REQUIRED ACTION:
Whenever a line in the data holds the string "domain", copy that line.

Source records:
#####
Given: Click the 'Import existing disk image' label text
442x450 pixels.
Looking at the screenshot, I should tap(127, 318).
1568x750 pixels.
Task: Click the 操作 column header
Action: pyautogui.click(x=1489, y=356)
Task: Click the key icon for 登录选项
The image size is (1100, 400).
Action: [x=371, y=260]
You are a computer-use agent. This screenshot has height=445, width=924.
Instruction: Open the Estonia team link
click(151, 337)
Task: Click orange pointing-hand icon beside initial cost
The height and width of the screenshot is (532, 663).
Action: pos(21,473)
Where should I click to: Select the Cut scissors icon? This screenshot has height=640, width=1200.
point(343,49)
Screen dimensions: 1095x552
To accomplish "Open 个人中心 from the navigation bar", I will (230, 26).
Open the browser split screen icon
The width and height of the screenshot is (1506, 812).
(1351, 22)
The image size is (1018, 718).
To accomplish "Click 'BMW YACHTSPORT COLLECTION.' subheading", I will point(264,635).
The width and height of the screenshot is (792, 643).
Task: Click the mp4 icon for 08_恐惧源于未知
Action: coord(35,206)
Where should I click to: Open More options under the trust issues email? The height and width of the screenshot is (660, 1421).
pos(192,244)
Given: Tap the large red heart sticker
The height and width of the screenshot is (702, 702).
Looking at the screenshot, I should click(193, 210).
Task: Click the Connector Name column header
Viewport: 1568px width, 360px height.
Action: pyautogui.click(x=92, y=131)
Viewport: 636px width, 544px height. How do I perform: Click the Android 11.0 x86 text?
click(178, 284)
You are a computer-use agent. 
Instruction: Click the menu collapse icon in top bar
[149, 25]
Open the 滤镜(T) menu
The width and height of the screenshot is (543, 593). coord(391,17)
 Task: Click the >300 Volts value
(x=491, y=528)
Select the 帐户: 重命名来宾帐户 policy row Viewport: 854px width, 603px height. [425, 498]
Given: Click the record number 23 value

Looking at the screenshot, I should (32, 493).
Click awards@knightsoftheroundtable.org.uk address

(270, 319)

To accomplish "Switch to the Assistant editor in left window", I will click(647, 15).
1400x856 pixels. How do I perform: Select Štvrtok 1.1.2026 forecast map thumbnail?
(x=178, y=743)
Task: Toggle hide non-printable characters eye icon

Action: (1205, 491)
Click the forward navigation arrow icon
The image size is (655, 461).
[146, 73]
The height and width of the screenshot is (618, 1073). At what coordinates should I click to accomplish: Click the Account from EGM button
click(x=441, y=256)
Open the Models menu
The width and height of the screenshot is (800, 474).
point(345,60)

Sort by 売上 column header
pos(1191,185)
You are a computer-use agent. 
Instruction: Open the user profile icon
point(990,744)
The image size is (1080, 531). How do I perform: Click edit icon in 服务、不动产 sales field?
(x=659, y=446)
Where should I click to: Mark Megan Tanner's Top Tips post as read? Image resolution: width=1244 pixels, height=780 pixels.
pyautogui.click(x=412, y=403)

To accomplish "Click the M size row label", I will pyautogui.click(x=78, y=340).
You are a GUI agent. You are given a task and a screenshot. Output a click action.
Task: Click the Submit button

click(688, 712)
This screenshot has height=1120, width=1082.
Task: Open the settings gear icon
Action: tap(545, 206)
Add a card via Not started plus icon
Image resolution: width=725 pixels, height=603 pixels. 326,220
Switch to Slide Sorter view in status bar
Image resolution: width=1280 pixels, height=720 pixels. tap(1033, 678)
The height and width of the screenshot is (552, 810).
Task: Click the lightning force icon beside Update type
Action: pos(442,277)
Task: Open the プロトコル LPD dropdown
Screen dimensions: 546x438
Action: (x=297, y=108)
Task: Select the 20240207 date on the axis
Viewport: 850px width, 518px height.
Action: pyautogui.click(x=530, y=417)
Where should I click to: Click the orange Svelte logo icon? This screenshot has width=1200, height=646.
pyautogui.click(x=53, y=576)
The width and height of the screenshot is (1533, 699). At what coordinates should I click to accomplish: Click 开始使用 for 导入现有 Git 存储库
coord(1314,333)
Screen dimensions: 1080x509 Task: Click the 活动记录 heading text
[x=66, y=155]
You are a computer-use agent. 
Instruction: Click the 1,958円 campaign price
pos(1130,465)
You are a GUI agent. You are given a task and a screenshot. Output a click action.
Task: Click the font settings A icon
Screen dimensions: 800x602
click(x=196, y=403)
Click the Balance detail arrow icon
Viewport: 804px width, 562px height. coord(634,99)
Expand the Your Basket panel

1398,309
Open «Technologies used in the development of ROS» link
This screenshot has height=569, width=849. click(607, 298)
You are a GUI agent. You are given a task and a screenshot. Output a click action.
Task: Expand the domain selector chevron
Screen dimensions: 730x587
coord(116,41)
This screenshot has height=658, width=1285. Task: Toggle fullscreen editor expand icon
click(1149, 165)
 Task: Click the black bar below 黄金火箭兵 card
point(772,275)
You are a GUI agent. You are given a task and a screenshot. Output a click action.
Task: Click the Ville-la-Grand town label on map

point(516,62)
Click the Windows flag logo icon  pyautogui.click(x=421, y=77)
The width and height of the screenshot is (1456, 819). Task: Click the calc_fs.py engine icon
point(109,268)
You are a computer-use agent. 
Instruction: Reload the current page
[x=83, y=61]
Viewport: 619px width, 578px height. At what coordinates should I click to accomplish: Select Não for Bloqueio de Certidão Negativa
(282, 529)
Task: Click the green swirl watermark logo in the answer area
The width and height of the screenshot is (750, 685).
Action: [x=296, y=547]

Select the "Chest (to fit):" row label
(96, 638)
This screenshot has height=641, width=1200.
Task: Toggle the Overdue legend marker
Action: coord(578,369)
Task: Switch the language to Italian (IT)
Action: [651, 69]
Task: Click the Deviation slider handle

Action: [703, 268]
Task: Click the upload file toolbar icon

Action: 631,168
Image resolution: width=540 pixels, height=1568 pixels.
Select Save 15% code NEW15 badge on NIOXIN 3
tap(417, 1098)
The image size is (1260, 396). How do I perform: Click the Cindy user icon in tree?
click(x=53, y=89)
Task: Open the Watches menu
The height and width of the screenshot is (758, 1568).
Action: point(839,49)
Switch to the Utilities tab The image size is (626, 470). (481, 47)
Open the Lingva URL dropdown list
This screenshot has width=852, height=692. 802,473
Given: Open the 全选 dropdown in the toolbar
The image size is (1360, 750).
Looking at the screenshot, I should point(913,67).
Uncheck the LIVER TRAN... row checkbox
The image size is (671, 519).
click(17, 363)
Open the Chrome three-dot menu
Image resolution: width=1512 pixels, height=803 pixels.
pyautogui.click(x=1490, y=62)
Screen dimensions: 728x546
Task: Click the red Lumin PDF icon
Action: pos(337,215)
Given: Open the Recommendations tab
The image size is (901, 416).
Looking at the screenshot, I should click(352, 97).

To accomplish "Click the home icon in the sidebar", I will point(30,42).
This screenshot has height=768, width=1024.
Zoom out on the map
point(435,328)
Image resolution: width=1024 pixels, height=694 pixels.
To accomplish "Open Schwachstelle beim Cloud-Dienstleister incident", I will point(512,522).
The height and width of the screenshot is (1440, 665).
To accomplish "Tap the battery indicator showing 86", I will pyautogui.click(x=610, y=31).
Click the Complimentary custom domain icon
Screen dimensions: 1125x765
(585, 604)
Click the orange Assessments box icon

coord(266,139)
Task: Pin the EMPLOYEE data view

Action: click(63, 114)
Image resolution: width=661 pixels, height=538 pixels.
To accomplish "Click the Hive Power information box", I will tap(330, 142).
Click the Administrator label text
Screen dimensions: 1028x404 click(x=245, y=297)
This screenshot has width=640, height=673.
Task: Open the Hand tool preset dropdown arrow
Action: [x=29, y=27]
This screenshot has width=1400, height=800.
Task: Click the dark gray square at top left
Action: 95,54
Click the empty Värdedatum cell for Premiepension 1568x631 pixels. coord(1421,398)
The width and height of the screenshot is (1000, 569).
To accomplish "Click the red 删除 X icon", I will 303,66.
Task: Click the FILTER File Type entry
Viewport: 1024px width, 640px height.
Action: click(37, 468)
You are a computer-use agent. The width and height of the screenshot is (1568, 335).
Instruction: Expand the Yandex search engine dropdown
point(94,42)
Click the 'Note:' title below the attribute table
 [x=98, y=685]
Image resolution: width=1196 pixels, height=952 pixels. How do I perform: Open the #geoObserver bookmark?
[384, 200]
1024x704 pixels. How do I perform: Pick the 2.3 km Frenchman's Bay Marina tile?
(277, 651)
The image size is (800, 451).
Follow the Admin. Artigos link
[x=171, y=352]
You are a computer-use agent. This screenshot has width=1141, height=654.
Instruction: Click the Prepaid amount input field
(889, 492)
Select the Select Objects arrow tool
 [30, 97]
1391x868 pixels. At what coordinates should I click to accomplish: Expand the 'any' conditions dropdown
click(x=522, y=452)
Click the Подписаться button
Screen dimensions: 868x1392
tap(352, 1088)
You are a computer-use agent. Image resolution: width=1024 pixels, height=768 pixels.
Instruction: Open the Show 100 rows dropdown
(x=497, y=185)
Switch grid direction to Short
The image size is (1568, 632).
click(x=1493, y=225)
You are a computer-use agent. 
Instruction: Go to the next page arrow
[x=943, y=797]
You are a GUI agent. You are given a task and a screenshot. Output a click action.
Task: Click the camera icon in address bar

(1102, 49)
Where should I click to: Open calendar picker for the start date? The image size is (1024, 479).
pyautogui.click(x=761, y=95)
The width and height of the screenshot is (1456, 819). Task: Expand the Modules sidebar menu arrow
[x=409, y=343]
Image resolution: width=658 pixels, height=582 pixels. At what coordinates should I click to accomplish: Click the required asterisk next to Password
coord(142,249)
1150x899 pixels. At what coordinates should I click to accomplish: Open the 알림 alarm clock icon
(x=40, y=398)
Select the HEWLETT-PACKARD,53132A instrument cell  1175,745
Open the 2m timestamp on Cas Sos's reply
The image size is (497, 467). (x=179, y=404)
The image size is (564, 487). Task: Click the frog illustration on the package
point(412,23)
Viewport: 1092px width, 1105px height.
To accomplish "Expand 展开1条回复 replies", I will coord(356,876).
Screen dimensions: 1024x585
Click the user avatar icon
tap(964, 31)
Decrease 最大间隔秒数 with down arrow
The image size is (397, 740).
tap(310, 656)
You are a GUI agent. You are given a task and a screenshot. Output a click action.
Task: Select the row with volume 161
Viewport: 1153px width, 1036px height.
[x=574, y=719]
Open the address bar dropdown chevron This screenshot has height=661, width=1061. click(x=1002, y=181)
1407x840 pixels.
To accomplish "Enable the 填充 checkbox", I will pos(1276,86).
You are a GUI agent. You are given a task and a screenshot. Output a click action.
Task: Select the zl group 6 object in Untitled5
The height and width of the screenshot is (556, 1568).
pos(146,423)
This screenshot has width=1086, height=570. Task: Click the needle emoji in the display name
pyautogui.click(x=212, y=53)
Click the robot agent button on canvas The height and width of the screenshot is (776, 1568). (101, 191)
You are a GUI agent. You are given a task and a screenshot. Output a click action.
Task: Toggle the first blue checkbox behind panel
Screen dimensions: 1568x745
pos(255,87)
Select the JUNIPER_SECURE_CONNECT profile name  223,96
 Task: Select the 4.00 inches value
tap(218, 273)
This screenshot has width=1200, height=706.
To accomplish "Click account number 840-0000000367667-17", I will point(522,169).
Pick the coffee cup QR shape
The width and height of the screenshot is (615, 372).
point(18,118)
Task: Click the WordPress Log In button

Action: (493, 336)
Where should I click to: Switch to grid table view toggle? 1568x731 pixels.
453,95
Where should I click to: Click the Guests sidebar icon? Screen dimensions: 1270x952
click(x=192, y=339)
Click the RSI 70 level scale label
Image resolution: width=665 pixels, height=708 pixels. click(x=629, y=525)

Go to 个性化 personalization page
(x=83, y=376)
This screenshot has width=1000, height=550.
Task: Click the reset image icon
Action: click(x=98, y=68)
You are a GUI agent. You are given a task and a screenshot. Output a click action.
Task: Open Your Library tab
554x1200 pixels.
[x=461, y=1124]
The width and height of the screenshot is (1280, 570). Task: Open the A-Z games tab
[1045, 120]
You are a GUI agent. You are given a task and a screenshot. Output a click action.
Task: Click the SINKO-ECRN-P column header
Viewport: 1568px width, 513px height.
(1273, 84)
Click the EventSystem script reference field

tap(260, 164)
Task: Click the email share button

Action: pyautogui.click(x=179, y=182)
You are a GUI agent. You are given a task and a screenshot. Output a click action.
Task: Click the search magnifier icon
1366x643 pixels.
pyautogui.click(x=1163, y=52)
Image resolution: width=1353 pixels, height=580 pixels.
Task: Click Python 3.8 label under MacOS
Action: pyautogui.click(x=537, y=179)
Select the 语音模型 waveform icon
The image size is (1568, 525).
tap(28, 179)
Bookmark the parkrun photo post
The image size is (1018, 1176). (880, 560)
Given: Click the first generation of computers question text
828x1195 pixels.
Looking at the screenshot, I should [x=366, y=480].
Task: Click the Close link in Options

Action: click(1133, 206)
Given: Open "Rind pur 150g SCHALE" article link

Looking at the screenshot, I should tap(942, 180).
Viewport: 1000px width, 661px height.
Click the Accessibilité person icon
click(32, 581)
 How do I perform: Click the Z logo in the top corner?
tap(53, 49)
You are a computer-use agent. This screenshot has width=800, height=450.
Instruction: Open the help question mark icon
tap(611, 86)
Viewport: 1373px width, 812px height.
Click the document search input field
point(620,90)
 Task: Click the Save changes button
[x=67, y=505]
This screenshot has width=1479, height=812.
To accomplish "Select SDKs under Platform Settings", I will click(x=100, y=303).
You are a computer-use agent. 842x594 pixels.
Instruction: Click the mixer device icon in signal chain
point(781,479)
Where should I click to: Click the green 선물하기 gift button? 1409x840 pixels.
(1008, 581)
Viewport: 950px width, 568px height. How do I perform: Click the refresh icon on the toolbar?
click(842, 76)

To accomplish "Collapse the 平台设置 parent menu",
#####
RESPONSE BELOW:
Task: Expand the domain selector chevron
Click the Complimentary custom domain icon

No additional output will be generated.